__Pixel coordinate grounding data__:
^^^^^^^^^^^^^^^^

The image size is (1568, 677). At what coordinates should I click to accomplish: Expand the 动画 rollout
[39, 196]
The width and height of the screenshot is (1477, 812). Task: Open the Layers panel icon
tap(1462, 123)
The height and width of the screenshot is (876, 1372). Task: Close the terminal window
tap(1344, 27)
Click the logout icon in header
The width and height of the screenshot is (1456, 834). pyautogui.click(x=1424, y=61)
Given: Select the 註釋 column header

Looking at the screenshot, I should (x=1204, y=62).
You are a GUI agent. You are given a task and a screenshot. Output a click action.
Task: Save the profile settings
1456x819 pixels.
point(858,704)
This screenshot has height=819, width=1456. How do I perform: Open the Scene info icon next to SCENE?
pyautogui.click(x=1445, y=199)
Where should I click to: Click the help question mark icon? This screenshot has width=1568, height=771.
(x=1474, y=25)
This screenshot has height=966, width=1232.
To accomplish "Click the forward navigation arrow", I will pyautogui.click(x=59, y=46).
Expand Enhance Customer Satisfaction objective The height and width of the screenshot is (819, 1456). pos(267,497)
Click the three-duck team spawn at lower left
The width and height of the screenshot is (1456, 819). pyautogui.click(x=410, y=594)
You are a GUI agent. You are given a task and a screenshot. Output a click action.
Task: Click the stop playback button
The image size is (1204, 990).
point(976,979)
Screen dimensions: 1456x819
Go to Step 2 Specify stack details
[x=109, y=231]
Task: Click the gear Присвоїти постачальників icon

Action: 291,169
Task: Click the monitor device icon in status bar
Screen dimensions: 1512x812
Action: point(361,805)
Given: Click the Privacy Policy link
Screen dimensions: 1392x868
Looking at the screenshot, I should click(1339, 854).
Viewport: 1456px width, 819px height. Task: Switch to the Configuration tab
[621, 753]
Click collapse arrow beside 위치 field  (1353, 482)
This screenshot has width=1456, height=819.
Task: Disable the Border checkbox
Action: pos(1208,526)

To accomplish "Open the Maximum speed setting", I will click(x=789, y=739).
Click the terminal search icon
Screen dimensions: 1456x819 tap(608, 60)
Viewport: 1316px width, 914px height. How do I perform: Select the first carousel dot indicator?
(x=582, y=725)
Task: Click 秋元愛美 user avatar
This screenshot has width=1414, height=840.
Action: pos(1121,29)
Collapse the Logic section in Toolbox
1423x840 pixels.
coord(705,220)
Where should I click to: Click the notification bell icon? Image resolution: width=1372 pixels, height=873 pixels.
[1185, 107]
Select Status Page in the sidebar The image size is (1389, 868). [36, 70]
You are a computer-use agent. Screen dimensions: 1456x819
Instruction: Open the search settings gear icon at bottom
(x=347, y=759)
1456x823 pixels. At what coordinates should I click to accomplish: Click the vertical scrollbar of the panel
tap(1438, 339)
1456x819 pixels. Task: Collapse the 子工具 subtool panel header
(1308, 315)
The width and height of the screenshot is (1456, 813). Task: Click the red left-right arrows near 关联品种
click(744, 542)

^^^^^^^^^^^^^^^^

__WHAT YOU ARE ASKED TO DO__: Only these lines should appear in the reply: the one containing "1456x823 pixels. At", the last line of the data, and all lines between them, each copied exactly.

__FINISHED EXERCISE__:
1456x823 pixels. At what coordinates should I click to accomplish: Click the vertical scrollbar of the panel
tap(1438, 339)
1456x819 pixels. Task: Collapse the 子工具 subtool panel header
(1308, 315)
The width and height of the screenshot is (1456, 813). Task: Click the red left-right arrows near 关联品种
click(744, 542)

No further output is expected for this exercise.